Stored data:

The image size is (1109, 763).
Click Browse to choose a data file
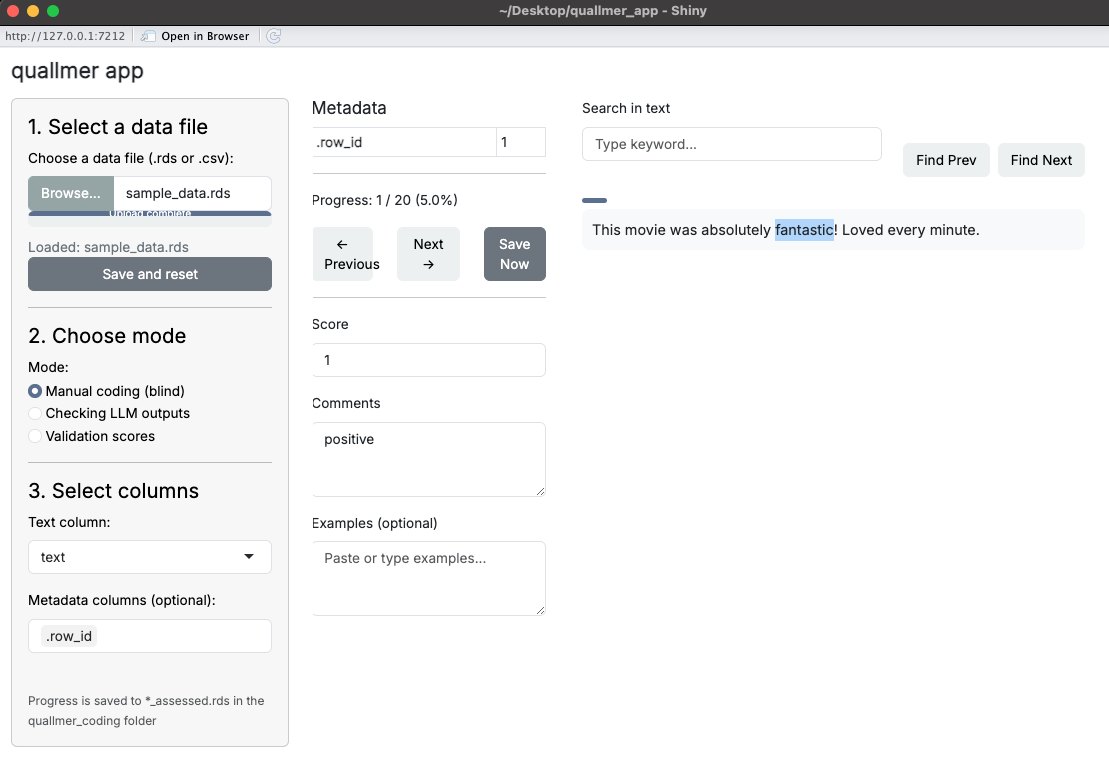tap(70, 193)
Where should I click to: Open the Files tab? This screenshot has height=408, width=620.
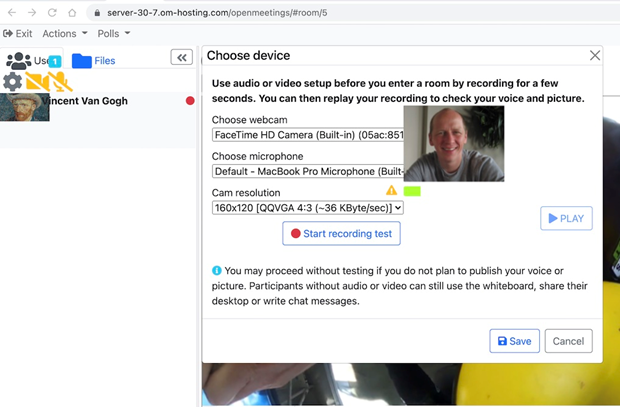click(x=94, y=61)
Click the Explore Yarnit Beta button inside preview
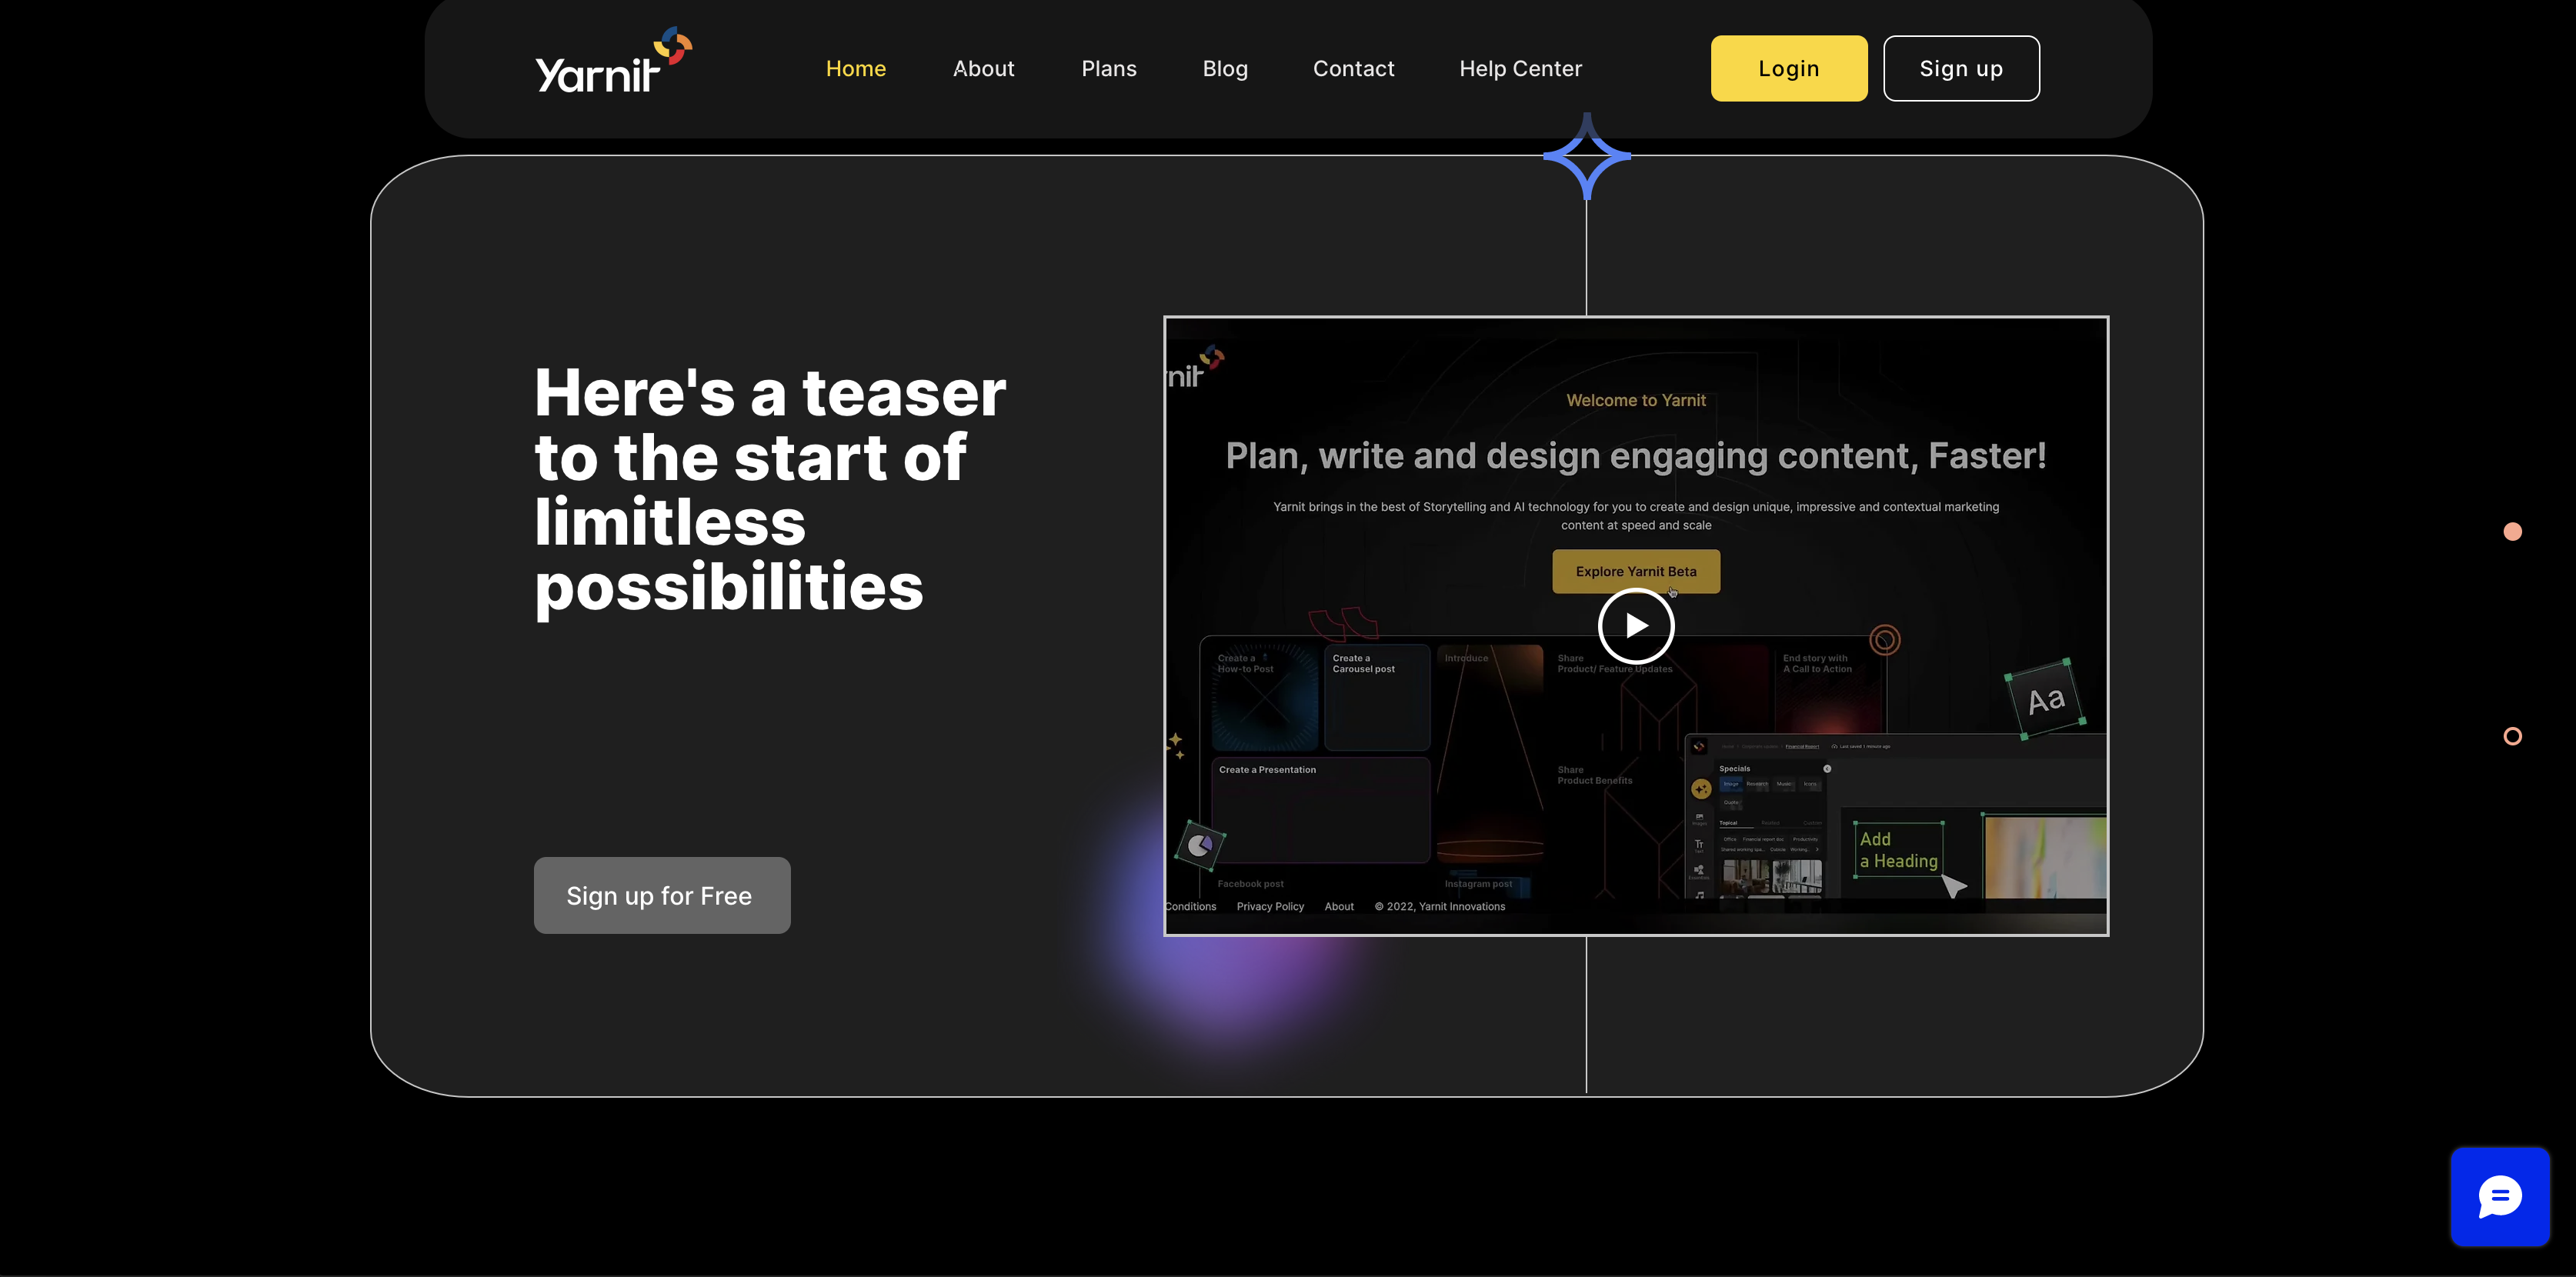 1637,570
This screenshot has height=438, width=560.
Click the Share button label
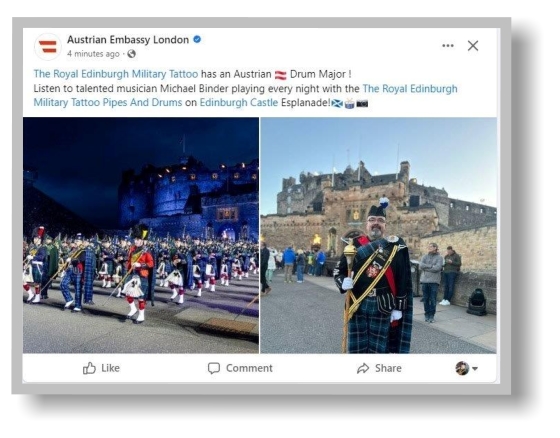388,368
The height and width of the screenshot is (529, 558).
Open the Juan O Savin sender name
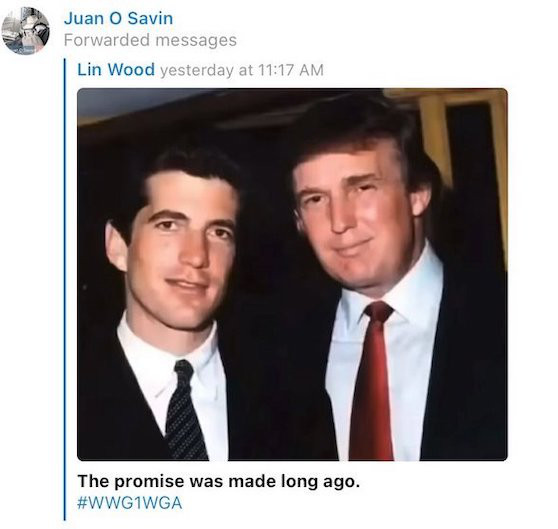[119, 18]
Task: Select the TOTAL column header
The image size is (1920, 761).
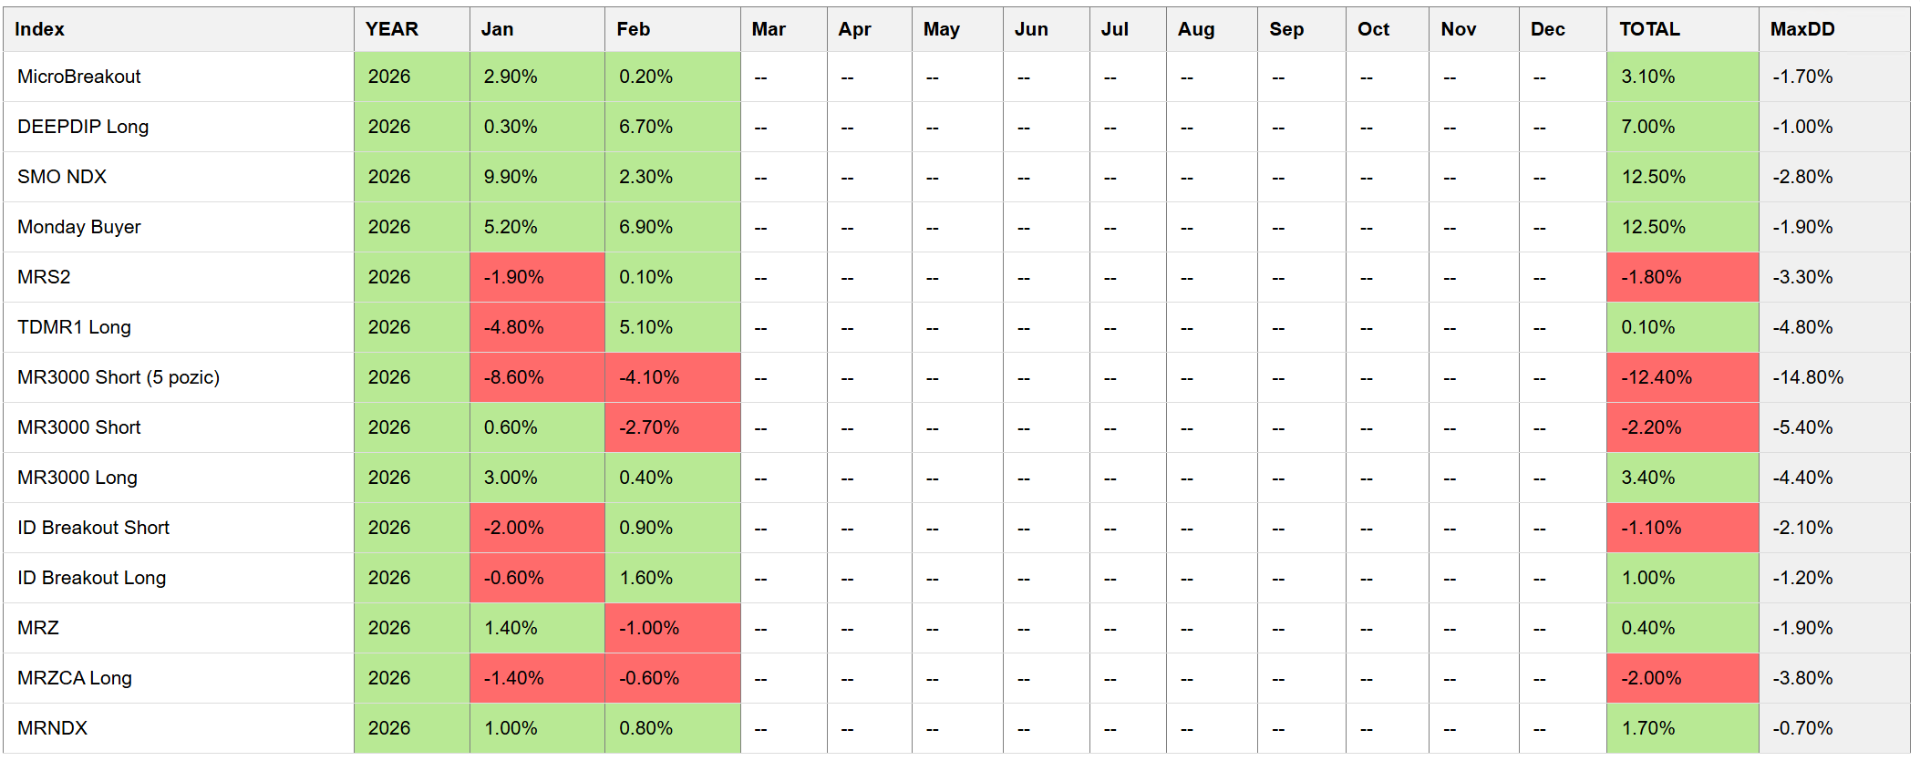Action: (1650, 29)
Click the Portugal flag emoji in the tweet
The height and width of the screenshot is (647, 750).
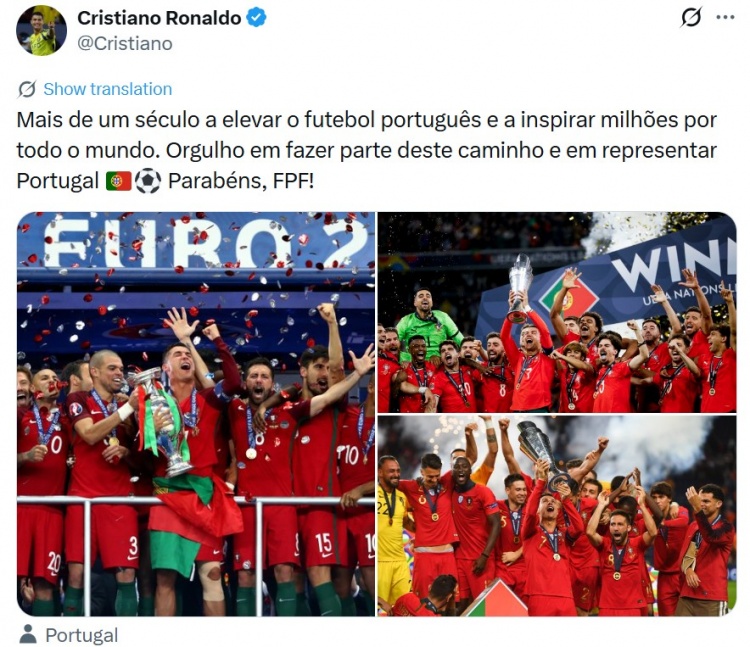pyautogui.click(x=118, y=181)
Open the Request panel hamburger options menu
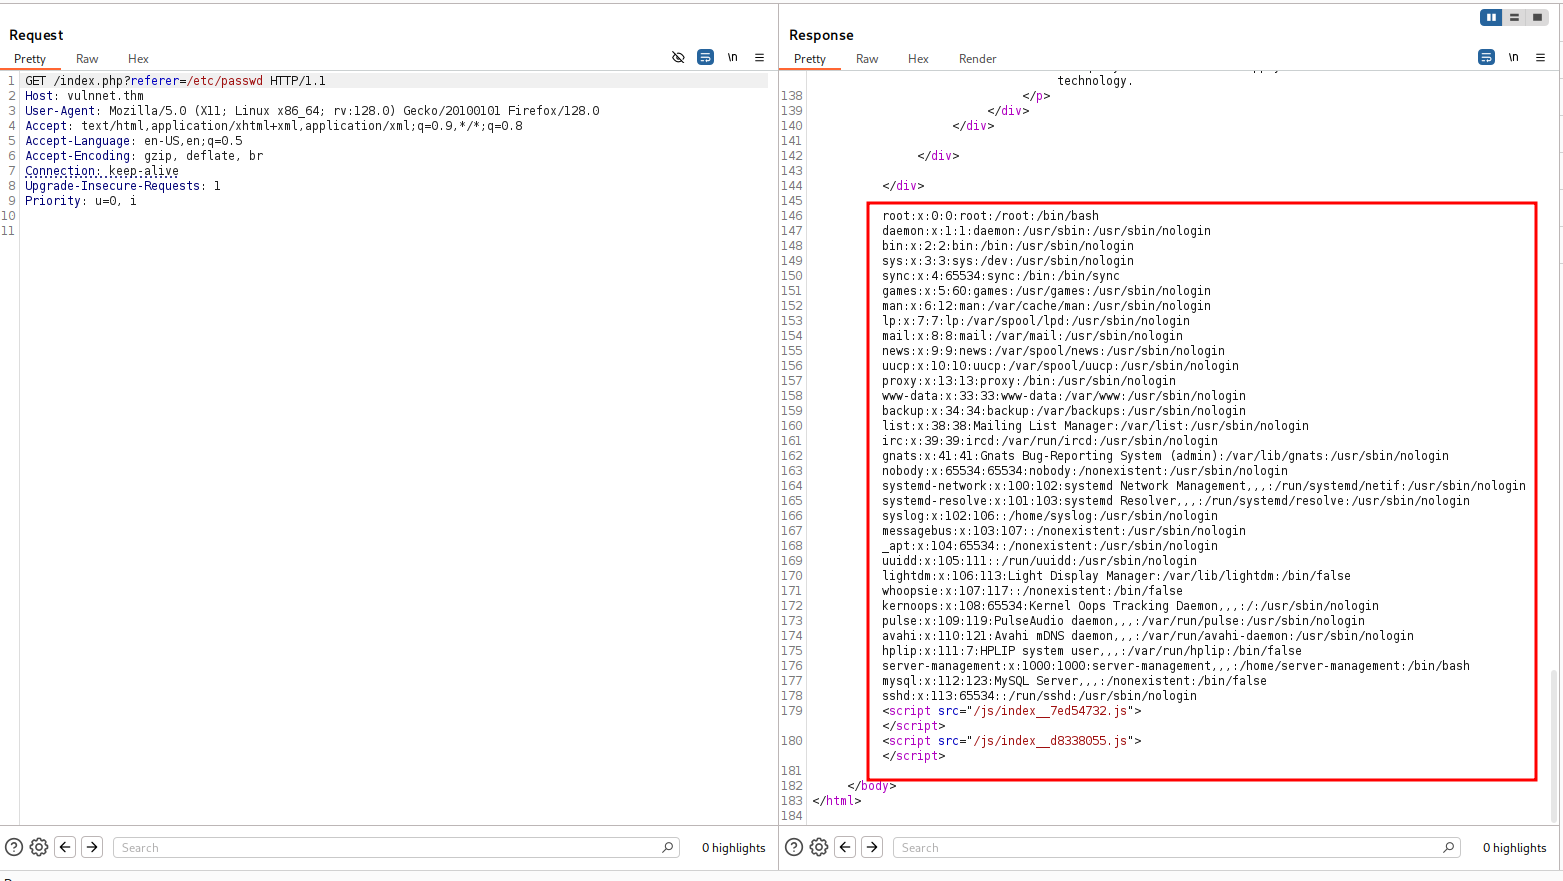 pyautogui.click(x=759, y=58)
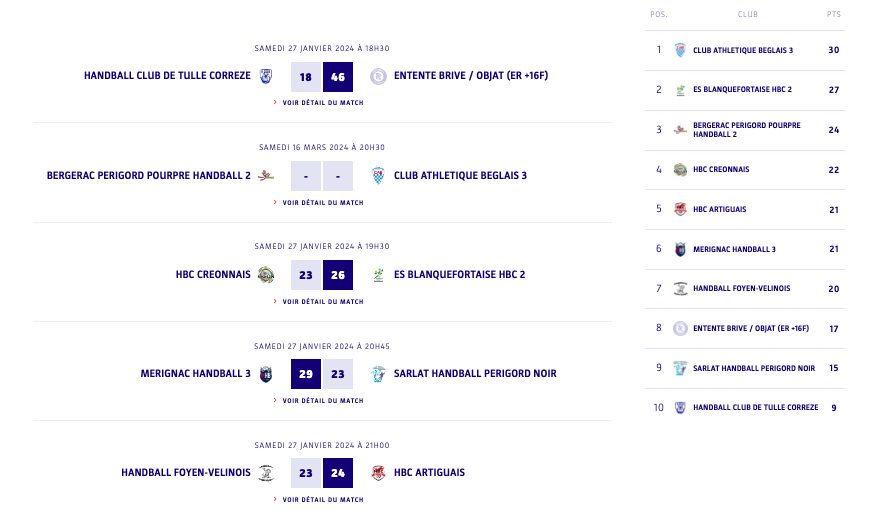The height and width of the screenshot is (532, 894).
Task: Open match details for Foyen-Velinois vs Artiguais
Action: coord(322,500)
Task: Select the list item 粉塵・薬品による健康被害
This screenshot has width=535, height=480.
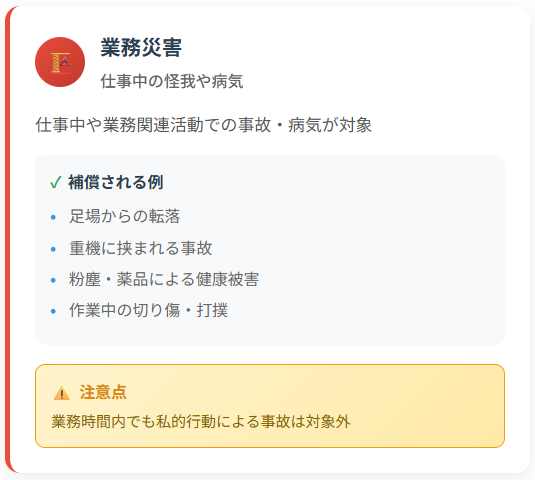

EXERCISE
Pull each line containing "Select" from the records.

RESPONSE TO THIS EXERCISE
Task: Select the TOTAL column header
Task: Select the list item 粉塵・薬品による健康被害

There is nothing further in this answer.